Le projet pédagogique de proposer une analyse linguistique comparative pour analyser l’écart entre d’une part l’éthique d’un décideur entrepreneur d’un groupe industriel et financier et d’autre part, celle d’un jeune usager du produit bute sur un question de didactique.

Pour qu’il soit conduit, il serait nécessaire selon Jean-Louis Genard[1]  que les générations montantes de langue française aient acquis des compétences linguistiques dans les langues parlées par ces décideurs dans le cas du smartphone, le chinois (quel chinois ?) et le coréen.

Dans les pays francophones, ces langues font très rarement partie du bilinguisme de la population[2].

Cette proposition ne serait applicable qu’aux élèves dont l’enfance s’est déroulée conjointement dans le bain linguistique de ces deux pays, ce qui ne correspond pas à la composition de la population scolaire européenne. Par ailleurs, ces langues sont très rarement inscrites dans les programmes européens et plus particulièrement ceux de l’Education Nationale française.

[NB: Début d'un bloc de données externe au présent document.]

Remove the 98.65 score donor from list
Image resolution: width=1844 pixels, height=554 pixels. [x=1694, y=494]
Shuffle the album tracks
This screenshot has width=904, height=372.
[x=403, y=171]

Certaines situations d’enfants migrants sembleraient rendre plus accessible une approche des choix éthiques de ces décideurs entrepreneurs du fait qu’ils négocient avec des sous-traitants dont les entreprises sont dans les pays dont ces enfants, le plus souvent migrants, sont originaires.

Cette situation de bilinguisme définie comme un sujet incité à pratiquer et entretenir des compétences linguistiques doubles favorisées par un milieu familial et social[3] et par son immersion dans la pratique de la langue du pays d’accueil faciliterait-elle un accès aux valeurs que le décideur étranger met en œuvre avec les sous-traitants ?

Deux remarques rendent ce projet aussi difficile à réaliser que le précédent. L’immersion de l’enfant dans un milieu monolingue entraine progressivement l’attrition[4], soit la disparition du bilinguisme au profit de la langue dominante. Le jeune migrant, sauf des cas très exceptionnels, n’a eu ni l’expérience professionnelle de cette relation ni la possibilité d’exprimer par un discours formalisé les rapports entre les sous-traitants de son pays d’origine et l’entrepreneur étranger ; leurs récits sont ceux du vécu de leur histoire personnelle.  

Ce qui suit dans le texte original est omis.